** DOCUMENT SEGMENT **
-------------------------
Clinical history and physical examination

A 65-year-old Caucasian man was admitted to our hospital with a 12-hour history of diffuse colicky abdominal pain, nausea, and vomiting. The pain had arisen suddenly and presented a gross localization to the upper quadrants. He had failed to pass feces and gas for the last 2 days and reported no significant abdominal symptoms before the event except for mild stypsis. His past medical history included a previous thoracoscopic mitral valve repair and mild renal insufficiency secondary to ectopic hypoplastic left kidney located in the pelvis. He had no history of previous abdominal surgery. Upon physical examination, we found significant abdominal distension, severe spontaneous pain in the upper abdomen without guarding or positive Blumberg sign, and tympany on percussion. The body temperature was 37 °C, and all vital parameters were normal. Digital rectal examination revealed empty ampulla with normal fecal residues. A nasogastric tube was positioned, and about 400 ml of biliary effluent was drained.

Diagnostic assessment

Blood tests revealed neutrophilia (leukocytes 9.98 × 103/μl; neutrophils 9.08 × 103/μl) and elevated C-reactive protein (CRP; 65 mg/L). Abdominal X-ray, in turn, showed diffuse abdominal distension of both small and large bowel with multiple air–fluid levels. The small bowel presented valvulae conniventes without mucosal thickening, while the large bowel showed coprostasis and regular haustration. Cecum diameter measured about 6 cm (Fig. 1).
-------------------------
** QUESTIONS ON THE MATERIAL **
a - According to the case description, what caused the patient's mild renal insufficiency? Answer in one to three sentences.
b - Copy everything in the case description from "Diagnostic assessment" down to "about 6 cm (Fig. 1).".
Use only the case description for this work.

** SUPPLIED ENTRIES **
-------------------------
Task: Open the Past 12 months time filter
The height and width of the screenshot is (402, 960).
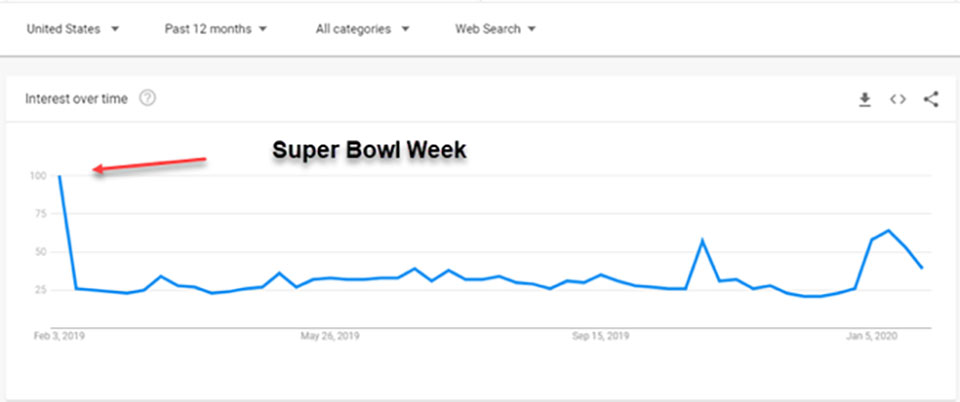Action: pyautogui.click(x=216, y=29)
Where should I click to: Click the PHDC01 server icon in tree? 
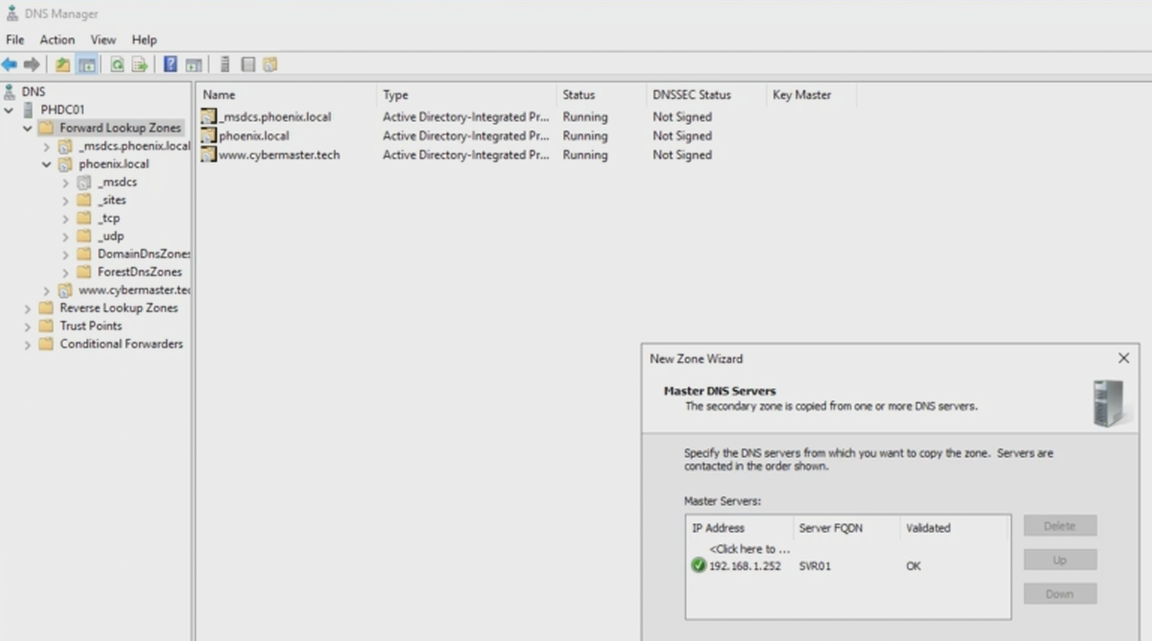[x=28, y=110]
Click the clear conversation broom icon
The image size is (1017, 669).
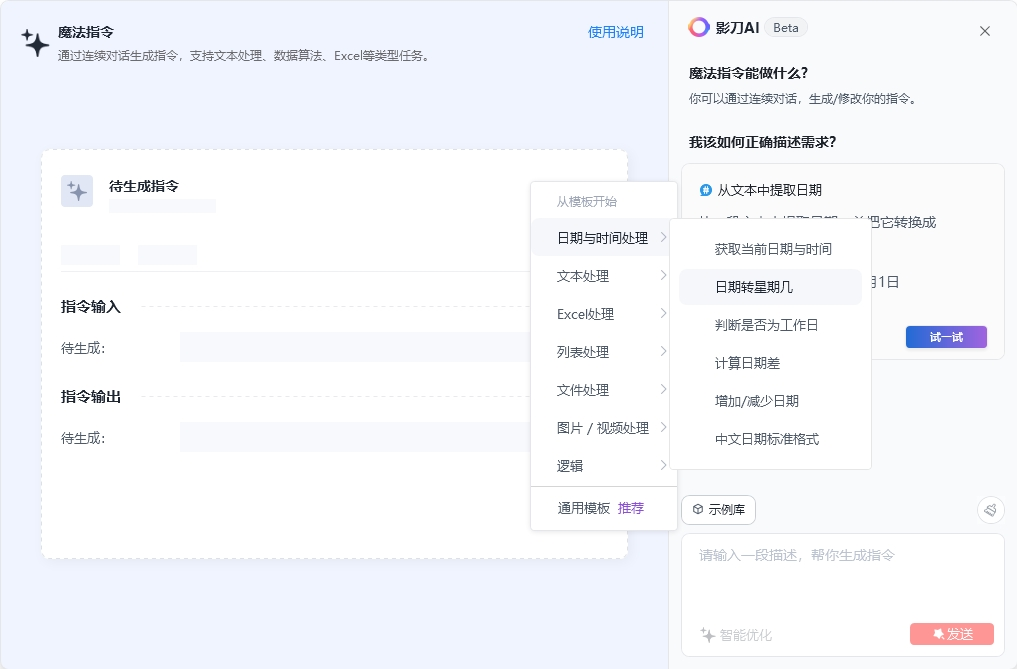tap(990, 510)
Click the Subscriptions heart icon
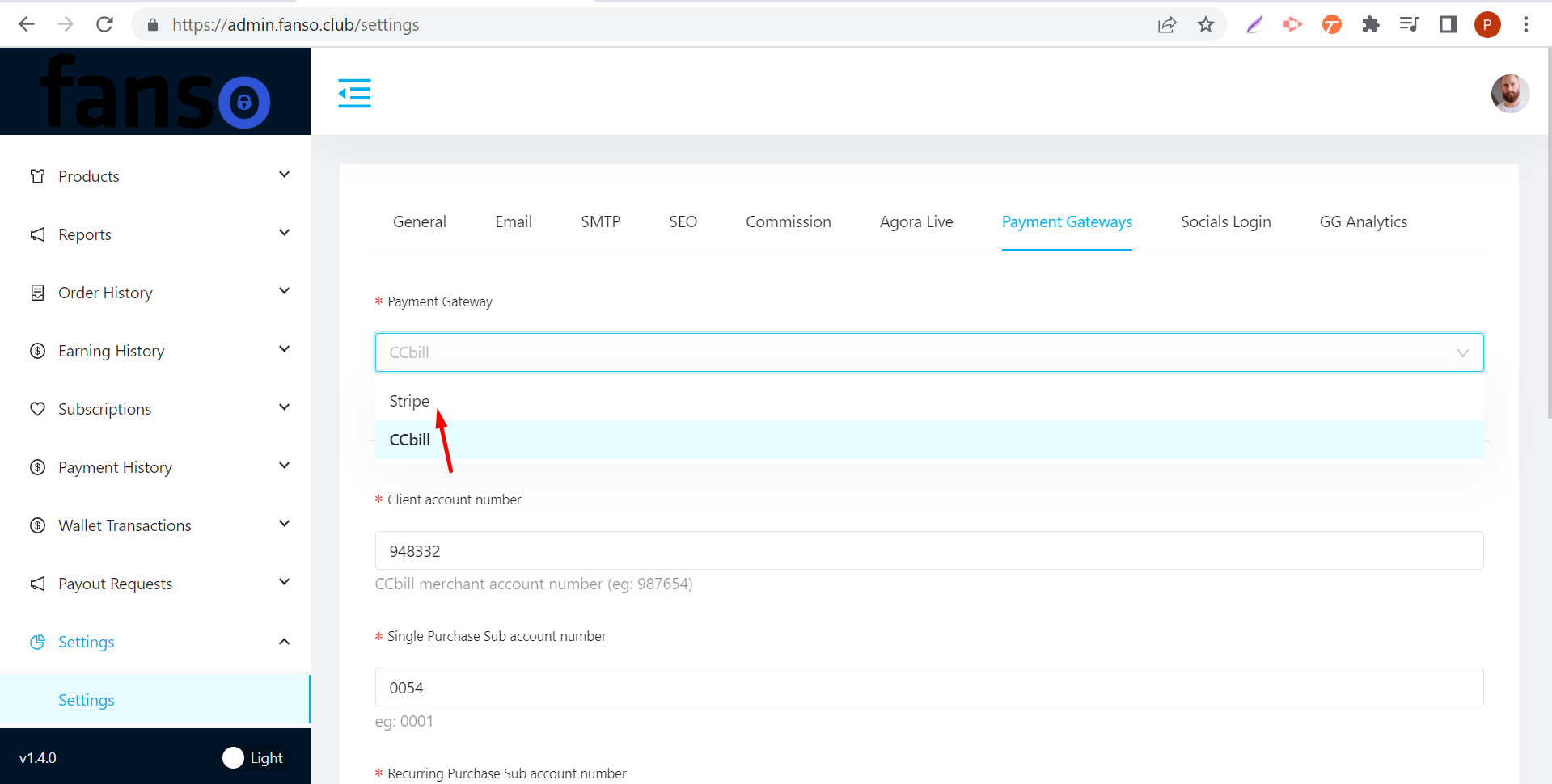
-------------------------
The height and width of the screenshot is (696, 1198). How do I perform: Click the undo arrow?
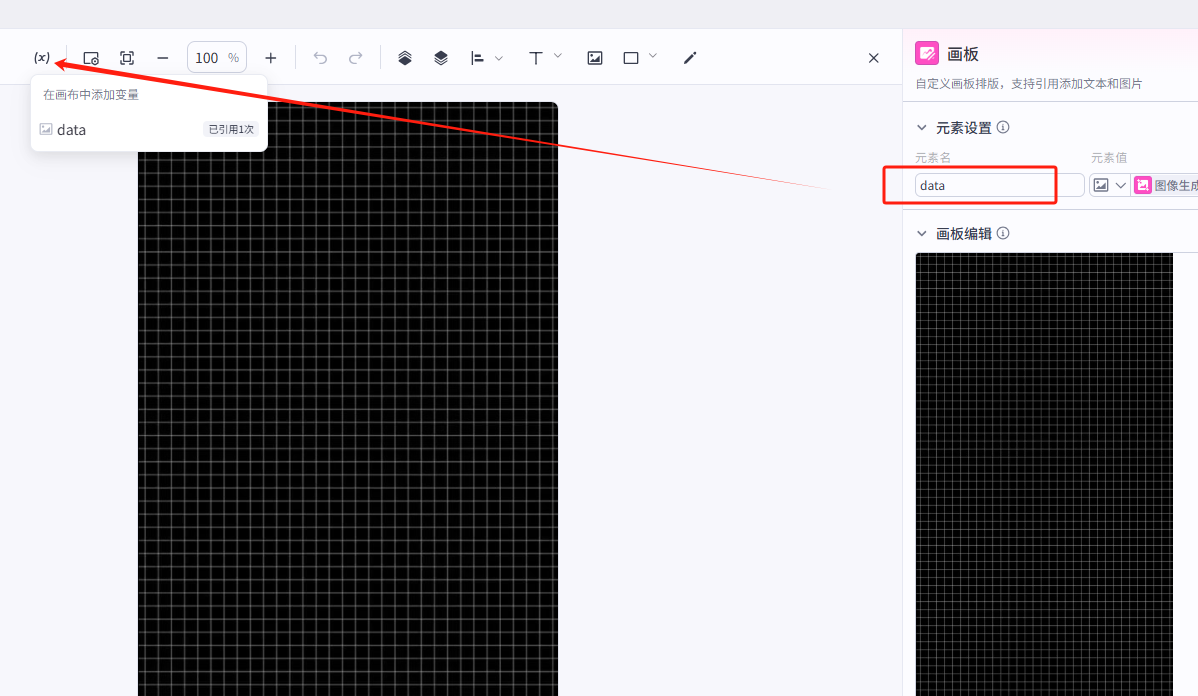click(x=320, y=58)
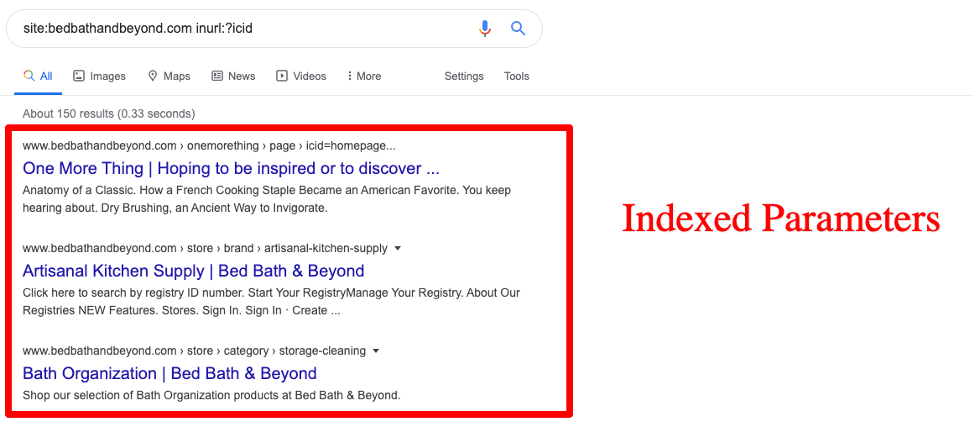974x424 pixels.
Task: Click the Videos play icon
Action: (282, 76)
-------------------------
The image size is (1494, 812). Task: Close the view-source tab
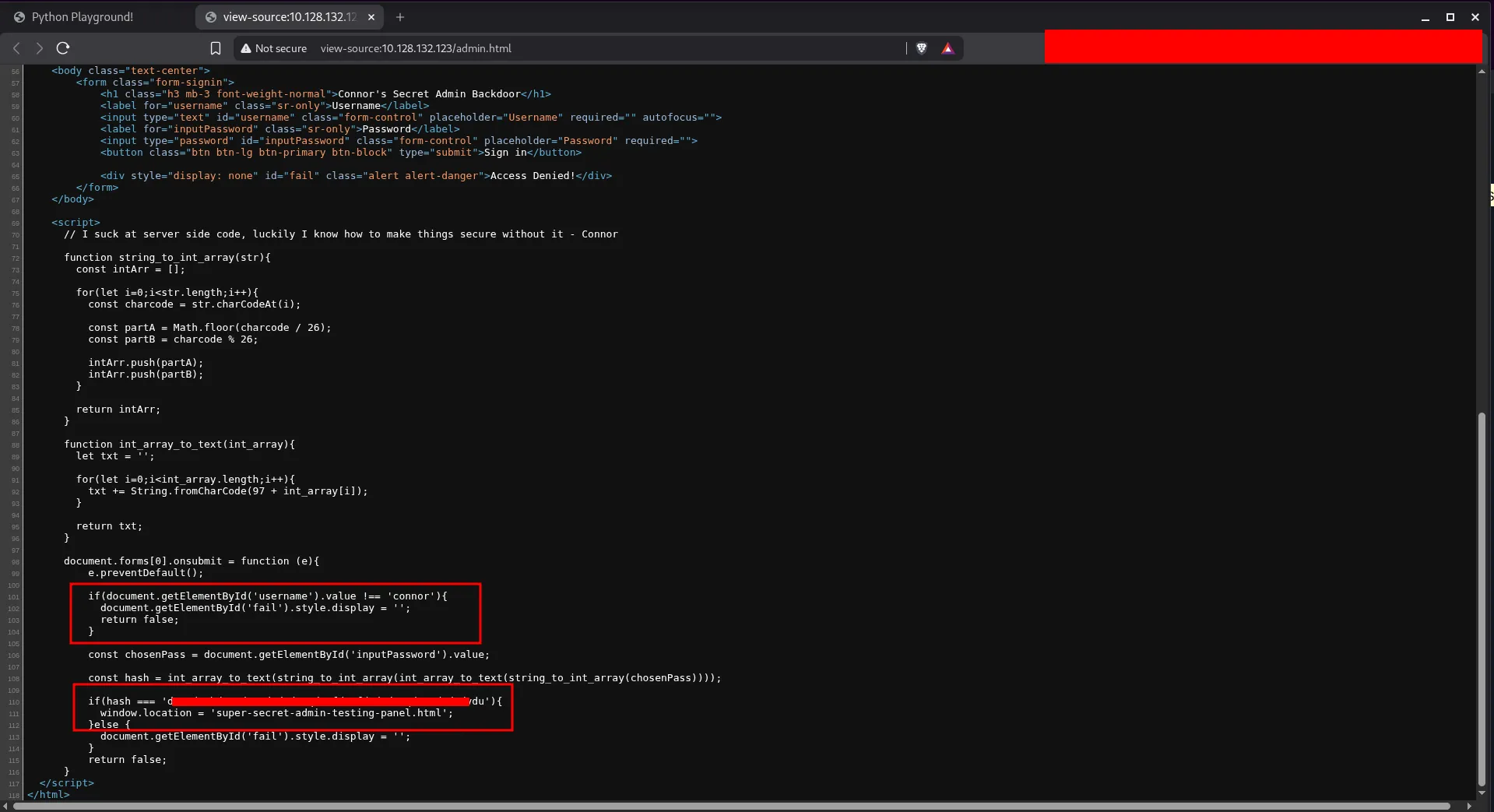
-------------------------
** SOLUTIONS TO EACH TASK **
a - The patient's mild renal insufficiency was secondary to an ectopic hypoplastic left kidney located in the pelvis.

b -
Diagnostic assessment

Blood tests revealed neutrophilia (leukocytes 9.98 × 103/μl; neutrophils 9.08 × 103/μl) and elevated C-reactive protein (CRP; 65 mg/L). Abdominal X-ray, in turn, showed diffuse abdominal distension of both small and large bowel with multiple air–fluid levels. The small bowel presented valvulae conniventes without mucosal thickening, while the large bowel showed coprostasis and regular haustration. Cecum diameter measured about 6 cm (Fig. 1).